• [Task requirements] Repeat back the entries that follow, keeping every word as it is.

Data records Start Marker

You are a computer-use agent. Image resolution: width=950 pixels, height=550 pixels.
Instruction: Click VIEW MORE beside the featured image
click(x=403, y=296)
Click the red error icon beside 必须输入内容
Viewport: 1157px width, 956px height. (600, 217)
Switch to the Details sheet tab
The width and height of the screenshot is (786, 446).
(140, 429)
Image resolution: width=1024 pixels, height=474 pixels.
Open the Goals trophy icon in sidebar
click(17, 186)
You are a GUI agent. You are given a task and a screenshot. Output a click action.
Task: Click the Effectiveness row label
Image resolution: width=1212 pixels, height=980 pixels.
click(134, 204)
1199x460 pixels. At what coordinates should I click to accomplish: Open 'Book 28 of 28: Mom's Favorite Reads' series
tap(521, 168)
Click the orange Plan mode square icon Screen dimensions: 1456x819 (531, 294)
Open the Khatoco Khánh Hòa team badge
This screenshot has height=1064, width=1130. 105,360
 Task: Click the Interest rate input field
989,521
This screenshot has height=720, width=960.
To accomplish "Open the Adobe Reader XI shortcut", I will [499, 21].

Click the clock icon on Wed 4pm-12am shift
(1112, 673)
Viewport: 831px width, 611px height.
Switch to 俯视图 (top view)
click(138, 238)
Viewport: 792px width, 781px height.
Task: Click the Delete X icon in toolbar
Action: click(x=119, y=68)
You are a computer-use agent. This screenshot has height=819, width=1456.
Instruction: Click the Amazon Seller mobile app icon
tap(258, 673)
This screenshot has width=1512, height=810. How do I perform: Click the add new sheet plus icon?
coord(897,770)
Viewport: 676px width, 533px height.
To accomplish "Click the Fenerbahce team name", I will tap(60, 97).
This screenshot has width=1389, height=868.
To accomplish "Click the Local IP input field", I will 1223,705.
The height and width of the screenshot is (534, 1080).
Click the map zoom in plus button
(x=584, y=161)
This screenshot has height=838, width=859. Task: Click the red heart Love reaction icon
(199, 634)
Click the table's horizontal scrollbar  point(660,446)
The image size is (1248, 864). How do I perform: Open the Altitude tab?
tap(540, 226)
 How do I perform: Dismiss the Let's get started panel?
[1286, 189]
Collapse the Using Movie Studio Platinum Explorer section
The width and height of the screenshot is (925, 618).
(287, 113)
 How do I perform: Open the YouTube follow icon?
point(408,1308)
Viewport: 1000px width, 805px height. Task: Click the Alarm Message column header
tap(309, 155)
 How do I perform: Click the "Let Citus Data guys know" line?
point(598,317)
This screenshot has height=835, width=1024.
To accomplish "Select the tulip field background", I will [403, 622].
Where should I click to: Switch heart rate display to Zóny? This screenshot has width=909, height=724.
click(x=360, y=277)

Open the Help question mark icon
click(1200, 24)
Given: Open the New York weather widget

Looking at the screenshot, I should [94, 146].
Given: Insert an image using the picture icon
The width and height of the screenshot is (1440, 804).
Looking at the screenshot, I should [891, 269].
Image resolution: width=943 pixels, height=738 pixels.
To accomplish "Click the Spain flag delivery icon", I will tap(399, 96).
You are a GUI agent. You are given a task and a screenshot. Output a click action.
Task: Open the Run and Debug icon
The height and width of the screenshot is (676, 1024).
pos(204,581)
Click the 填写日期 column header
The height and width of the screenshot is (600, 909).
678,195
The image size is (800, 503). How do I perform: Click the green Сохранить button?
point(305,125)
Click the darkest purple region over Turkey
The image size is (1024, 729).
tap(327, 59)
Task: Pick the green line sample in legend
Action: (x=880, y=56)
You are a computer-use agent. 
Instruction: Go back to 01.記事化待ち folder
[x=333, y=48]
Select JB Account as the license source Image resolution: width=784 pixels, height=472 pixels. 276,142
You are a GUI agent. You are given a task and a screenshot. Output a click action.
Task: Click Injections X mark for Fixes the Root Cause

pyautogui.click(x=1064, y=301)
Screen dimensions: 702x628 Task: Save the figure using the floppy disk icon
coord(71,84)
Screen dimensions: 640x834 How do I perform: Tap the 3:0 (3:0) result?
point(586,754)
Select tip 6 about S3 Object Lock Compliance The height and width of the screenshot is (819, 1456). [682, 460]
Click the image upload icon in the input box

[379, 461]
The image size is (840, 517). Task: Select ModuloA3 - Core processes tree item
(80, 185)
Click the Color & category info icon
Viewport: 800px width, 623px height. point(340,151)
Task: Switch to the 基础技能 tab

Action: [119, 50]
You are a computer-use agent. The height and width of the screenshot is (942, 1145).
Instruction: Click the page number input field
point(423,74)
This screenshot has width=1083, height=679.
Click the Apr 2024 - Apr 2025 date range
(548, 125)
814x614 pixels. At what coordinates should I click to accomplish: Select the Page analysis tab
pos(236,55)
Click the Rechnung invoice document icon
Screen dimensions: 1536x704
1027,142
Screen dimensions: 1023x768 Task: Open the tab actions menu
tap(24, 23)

Data records End Marker

• [Response area]
You are a computer-use agent. Image resolution: width=950 pixels, height=550 pixels.
Instruction: Click VIEW MORE beside the featured image
click(x=403, y=296)
Click the red error icon beside 必须输入内容
Viewport: 1157px width, 956px height. (600, 217)
Switch to the Details sheet tab
The width and height of the screenshot is (786, 446).
(140, 429)
Image resolution: width=1024 pixels, height=474 pixels.
Open the Goals trophy icon in sidebar
click(17, 186)
You are a GUI agent. You are given a task and a screenshot. Output a click action.
Task: Click the Effectiveness row label
Image resolution: width=1212 pixels, height=980 pixels.
click(134, 204)
1199x460 pixels. At what coordinates should I click to accomplish: Open 'Book 28 of 28: Mom's Favorite Reads' series
tap(521, 168)
Click the orange Plan mode square icon Screen dimensions: 1456x819 (531, 294)
Open the Khatoco Khánh Hòa team badge
This screenshot has height=1064, width=1130. 105,360
 Task: Click the Interest rate input field
989,521
This screenshot has height=720, width=960.
To accomplish "Open the Adobe Reader XI shortcut", I will [499, 21].

Click the clock icon on Wed 4pm-12am shift
(1112, 673)
Viewport: 831px width, 611px height.
Switch to 俯视图 (top view)
click(138, 238)
Viewport: 792px width, 781px height.
Task: Click the Delete X icon in toolbar
Action: click(x=119, y=68)
You are a computer-use agent. This screenshot has height=819, width=1456.
Instruction: Click the Amazon Seller mobile app icon
tap(258, 673)
This screenshot has width=1512, height=810. How do I perform: Click the add new sheet plus icon?
coord(897,770)
Viewport: 676px width, 533px height.
To accomplish "Click the Fenerbahce team name", I will tap(60, 97).
This screenshot has width=1389, height=868.
To accomplish "Click the Local IP input field", I will 1223,705.
The height and width of the screenshot is (534, 1080).
Click the map zoom in plus button
(x=584, y=161)
This screenshot has height=838, width=859. Task: Click the red heart Love reaction icon
(199, 634)
Click the table's horizontal scrollbar  point(660,446)
The image size is (1248, 864). How do I perform: Open the Altitude tab?
tap(540, 226)
 How do I perform: Dismiss the Let's get started panel?
[1286, 189]
Collapse the Using Movie Studio Platinum Explorer section
The width and height of the screenshot is (925, 618).
(287, 113)
 How do I perform: Open the YouTube follow icon?
point(408,1308)
Viewport: 1000px width, 805px height. Task: Click the Alarm Message column header
tap(309, 155)
 How do I perform: Click the "Let Citus Data guys know" line?
point(598,317)
This screenshot has height=835, width=1024.
To accomplish "Select the tulip field background", I will [403, 622].
Where should I click to: Switch heart rate display to Zóny? This screenshot has width=909, height=724.
click(x=360, y=277)

Open the Help question mark icon
click(1200, 24)
Given: Open the New York weather widget

Looking at the screenshot, I should [94, 146].
Given: Insert an image using the picture icon
The width and height of the screenshot is (1440, 804).
Looking at the screenshot, I should [891, 269].
Image resolution: width=943 pixels, height=738 pixels.
To accomplish "Click the Spain flag delivery icon", I will tap(399, 96).
You are a GUI agent. You are given a task and a screenshot. Output a click action.
Task: Open the Run and Debug icon
The height and width of the screenshot is (676, 1024).
pos(204,581)
Click the 填写日期 column header
The height and width of the screenshot is (600, 909).
678,195
The image size is (800, 503). How do I perform: Click the green Сохранить button?
point(305,125)
Click the darkest purple region over Turkey
The image size is (1024, 729).
tap(327, 59)
Task: Pick the green line sample in legend
Action: (x=880, y=56)
You are a computer-use agent. 
Instruction: Go back to 01.記事化待ち folder
[x=333, y=48]
Select JB Account as the license source Image resolution: width=784 pixels, height=472 pixels. 276,142
You are a GUI agent. You are given a task and a screenshot. Output a click action.
Task: Click Injections X mark for Fixes the Root Cause

pyautogui.click(x=1064, y=301)
Screen dimensions: 702x628 Task: Save the figure using the floppy disk icon
coord(71,84)
Screen dimensions: 640x834 How do I perform: Tap the 3:0 (3:0) result?
point(586,754)
Select tip 6 about S3 Object Lock Compliance The height and width of the screenshot is (819, 1456). [682, 460]
Click the image upload icon in the input box

[379, 461]
The image size is (840, 517). Task: Select ModuloA3 - Core processes tree item
(80, 185)
Click the Color & category info icon
Viewport: 800px width, 623px height. point(340,151)
Task: Switch to the 基础技能 tab

Action: [119, 50]
You are a computer-use agent. The height and width of the screenshot is (942, 1145).
Instruction: Click the page number input field
point(423,74)
This screenshot has width=1083, height=679.
Click the Apr 2024 - Apr 2025 date range
(548, 125)
814x614 pixels. At what coordinates should I click to accomplish: Select the Page analysis tab
pos(236,55)
Click the Rechnung invoice document icon
Screen dimensions: 1536x704
1027,142
Screen dimensions: 1023x768 Task: Open the tab actions menu
tap(24, 23)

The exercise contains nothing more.